To celebrate the birthday of my half-sister's mother (my father's first wife), here is my half-sister Laurie with a guest post!
And here I am again, faced with my mother’s birthday, and yet another request from my Seester to write something for her ancestry blog. Except THIS time . . . .
On this October 16, Mary Lou Bowen-Sellers-James would have been celebrating her 85th birthday. Having been a single mother for a good part of her working years, she managed to find jobs or situations where she could work while I was at school or bring me along on her workday.
In 1967 we lived in El Monte, California in a house owned by the family she worked for. In exchange for rent, we got to care for their horses and train Shetland ponies for the owner’s business. At any given time, there were three to four horses and 30 to 35 ponies, along with a number of dogs and cats. This in itself was her dream job, but there was a secondary job that seemed to be a part of every child’s life in the Los Angeles area in the '60's.
Along with a host of others, my mom worked as a roving photographer, taking photos of kids on Shetland ponies. The crew would show up at the owner's property, prepare the ponies, load them up on the trailer, and then drive to a targeted neighborhood. From there, each photographer would start walking, pony in tow, carrying a tripod, camera, chaps, vest, cowboy hat, whatever other equipment was necessary, along with her lunch, water and snacks for the pony, and a shovel, for a long day of photographing cowboy poses.
I was thrilled to be able to work alongside my mother as she got the children ready for the shoot and hear her talk about the horses to the kids and parents.
Of course, those were the days of developing film, so once the photos were ready, she’d be back to deliver the sleeves of photos to the parents, but while I was in school.

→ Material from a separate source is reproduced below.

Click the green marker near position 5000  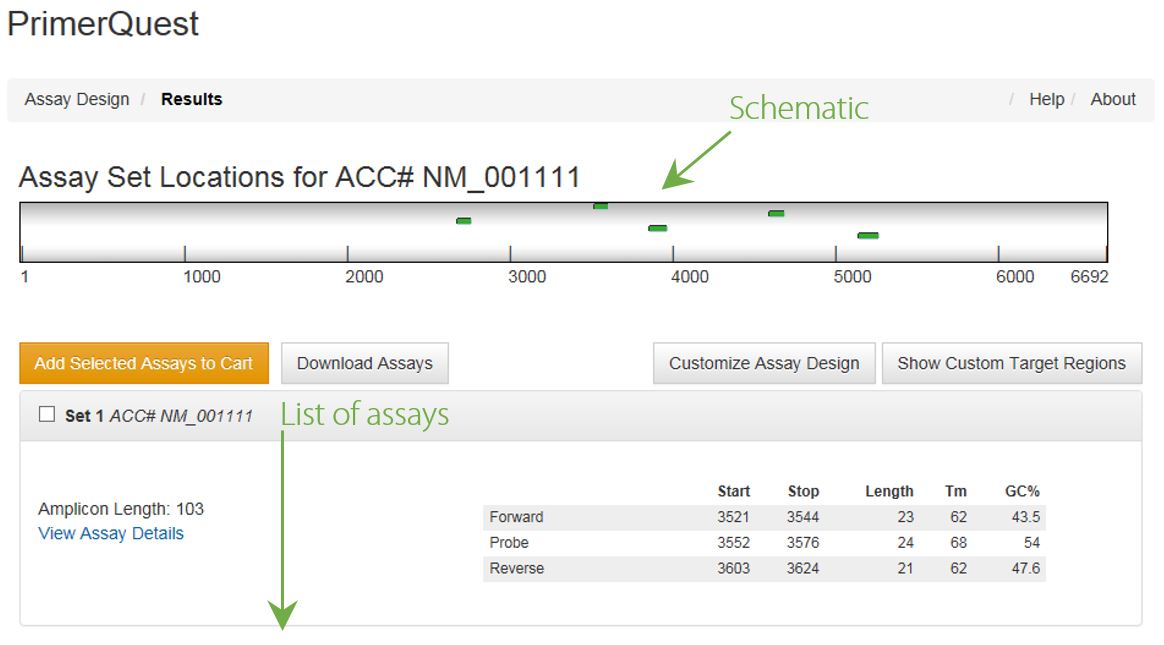866,234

We took SO MANY photos of kids on Shetland ponies! I grew up thinking every kid in the world had a picture taken on a Shetland pony! Later in life I remember being shocked at the number of people with no knowledge of photographers and ponies just showing up in neighborhoods, looking for kids to dress up like cowboys!

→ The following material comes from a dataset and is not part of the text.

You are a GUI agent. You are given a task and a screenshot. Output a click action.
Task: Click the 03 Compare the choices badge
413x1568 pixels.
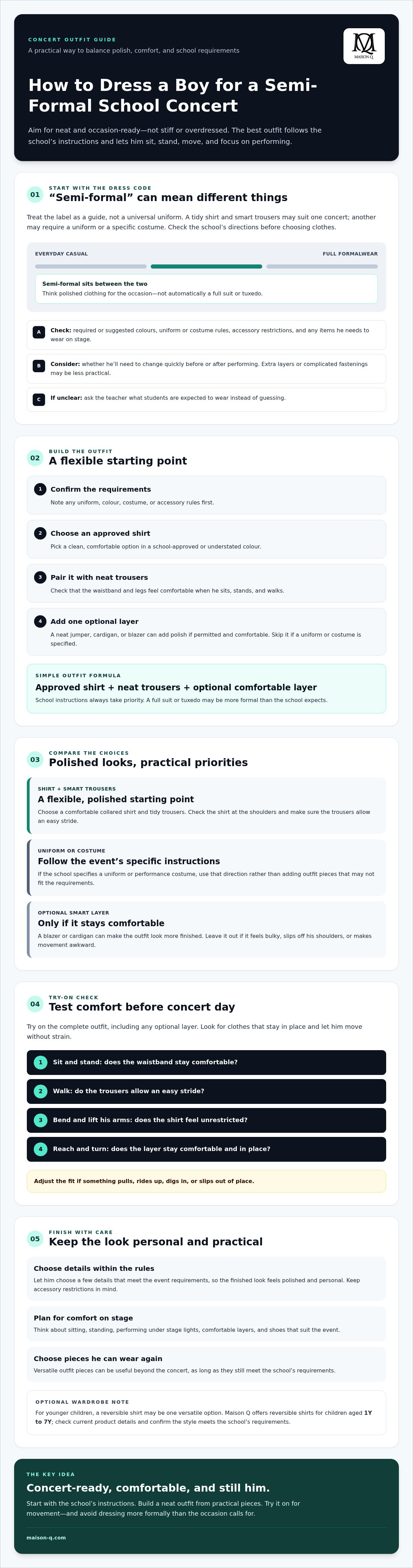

It was a cool job and we were happy. Even at the age of 10, I felt like we had found our place to be. She loved what she was doing and I thought we were settling in.

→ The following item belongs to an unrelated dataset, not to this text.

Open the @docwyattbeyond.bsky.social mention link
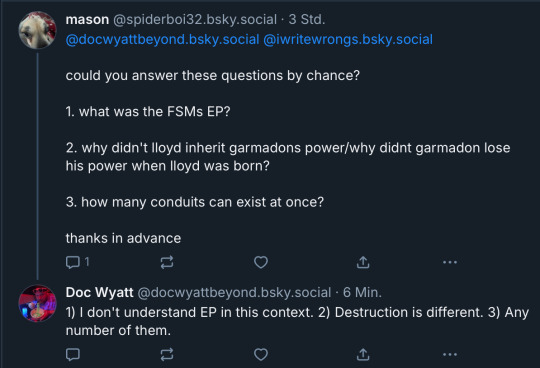click(x=162, y=40)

Unfortunately, Mom suffered a back injury when she was thrown from one of the horses and we had to give up the house and the job.
That was the bad news.
Our salvation came in what most people would find an unconventional source: My stepmother invited us to live with her, my father, and their three young children until my mother got back on her feet.
I thought I had hit the family jackpot! I could actually LIVE with my siblings and, I’m pretty sure, we all had Shetland pony photos!
I’m not sure why, but we trained the ponies to stand in this manner as in the photo above, stretched out for the photo. This guy’s ears were back, which my mother would never shoot. She’d click and talk until the pony was looking at the camera, alert and ears forward. She told me that making the pony look like it was enjoying its situation as much as the kid is what sold photos!